WHO reaffirmed its full support to the affected countries and to the Africa CDC-led continental response, including through surveillance, contact tracing, laboratory support, case management, infection prevention and control, risk communication, community engagement and coordination with partners.

“Under the leadership of DRC’s government and neighbouring nations, and with sustained regional and international support, we can defeat this Ebola outbreak, as we have with previous outbreaks. Strong cross-border cooperation among affected countries and neighbours will be critical for both the Ebola response and in addressing wider humanitarian needs,” said Dr Tedros Adhanom Ghebreyesus, WHO Director-General. “Even as we respond to this outbreak, we must also strengthen the essential health services people rely on for other pressing needs, including malaria, measles, malnutrition and safe childbirth.”

The meeting took place as the outbreak continues to place serious pressure on affected communities and response teams. The most urgent gaps include contact tracing, supply availability, health worker protection, safe and dignified burials, treatment and isolation capacity, community engagement, and access to areas affected by insecurity and population movement.

Africa CDC warned that delayed action would increase both the human and financial cost of the response. If transmission is not rapidly contained, projected needs could rise from USD 518 million to as much as USD 1.5 billion.

The meeting identified contact tracing as a central containment priority. Africa CDC and WHO will support affected and at-risk countries to reach at least 90 to 95 per cent monitoring of all contacts through the full 21-day incubation period. Current response reporting shows persistent gaps in contact follow-up, supply availability and operational access, which continue to constrain containment efforts.

The meeting called for intensified support to the Democratic Republic of the Congo and Uganda to maintain and expand national response measures, including case finding, contact tracing, infection prevention and control, safe and dignified burials, treatment and isolation, and community engagement. At-risk and neighbouring countries were urged to finalize and implement national Ebola preparedness and response plans, strengthen entry and exit screening, and share epidemiological data in real time across borders.

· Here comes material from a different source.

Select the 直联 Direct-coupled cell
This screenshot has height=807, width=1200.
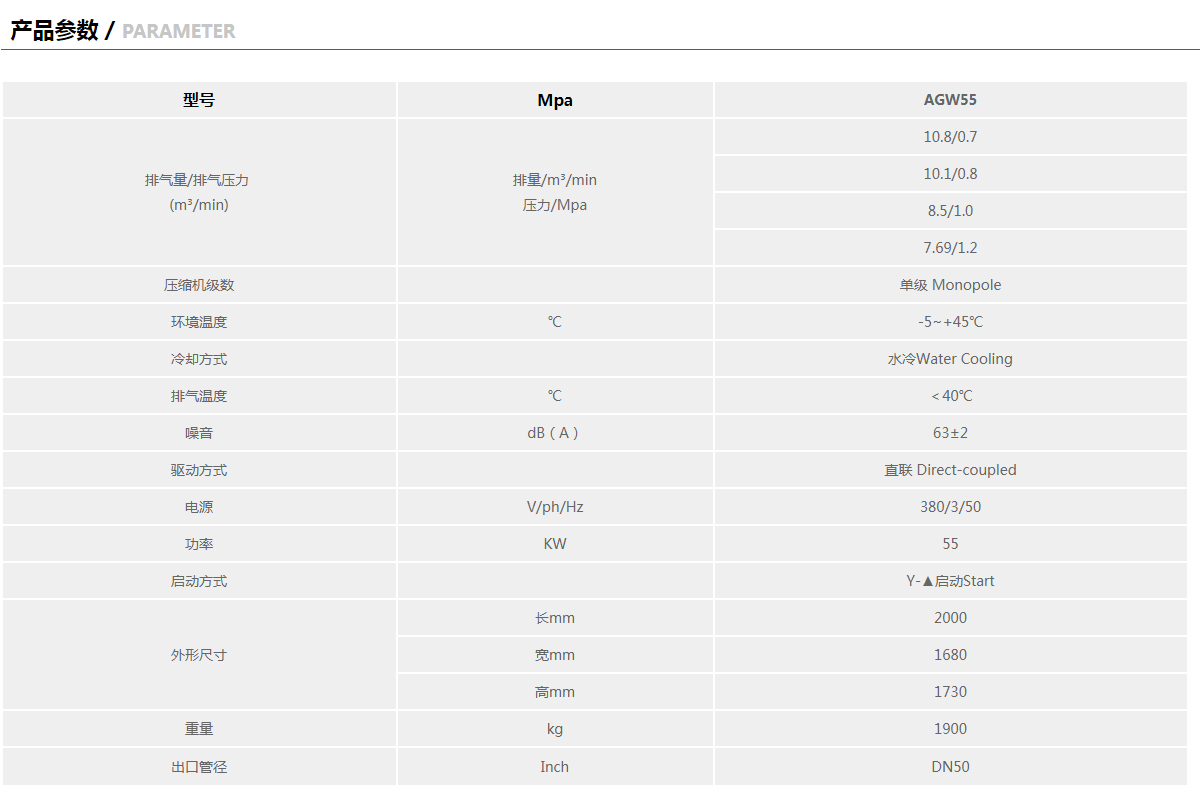(x=950, y=470)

Countries and partners were also urged to avoid unnecessary travel or trade restrictions that are not grounded in public health evidence and international health regulations, and to ensure the continued movement of essential goods, samples, supplies and health responders.

Africa CDC welcomed CEPI’s commitment of more than USD 60 million to accelerate the clinical development of vaccine candidates for the Bundibugyo strain. The meeting called for African scientists, manufacturers, regulators and institutions to be full partners in research, development, regulatory pathways, technology transfer and future access arrangements.

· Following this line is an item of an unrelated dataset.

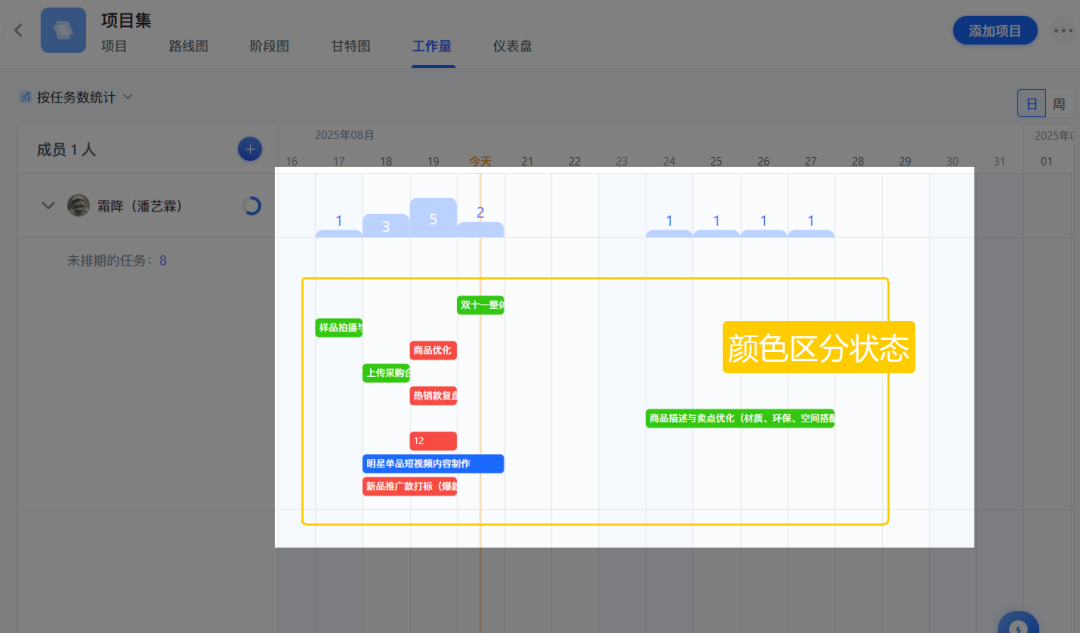Open unscheduled tasks count 8 link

The meeting further called on African Union Member States to join and operationalize the African Pooled Procurement Mechanism and support the African Medicines Agency as key platforms for faster access to medical countermeasures and stronger African health sovereignty.

Africa CDC will lead a weekly commitment tracker to monitor pledges, disbursements, medical countermeasures, technical assistance, deployed personnel, delivered supplies and remaining operational gaps. This tracker will support transparency, accountability and faster delivery against the Joint Continental Preparedness and Response Plan.

The High-Level Meeting concluded with a clear call to governments, partners, donors, financial institutions, philanthropies and the private sector: move from pledges to disbursement, from commitments to delivery, and from plans to action in the communities carrying the burden of this outbreak.

Africa CDC remains fully engaged and deployed alongside affected and at-risk countries. The institution will continue to provide regular updates to Member States and partners on the epidemiological situation, operational priorities and resource gaps.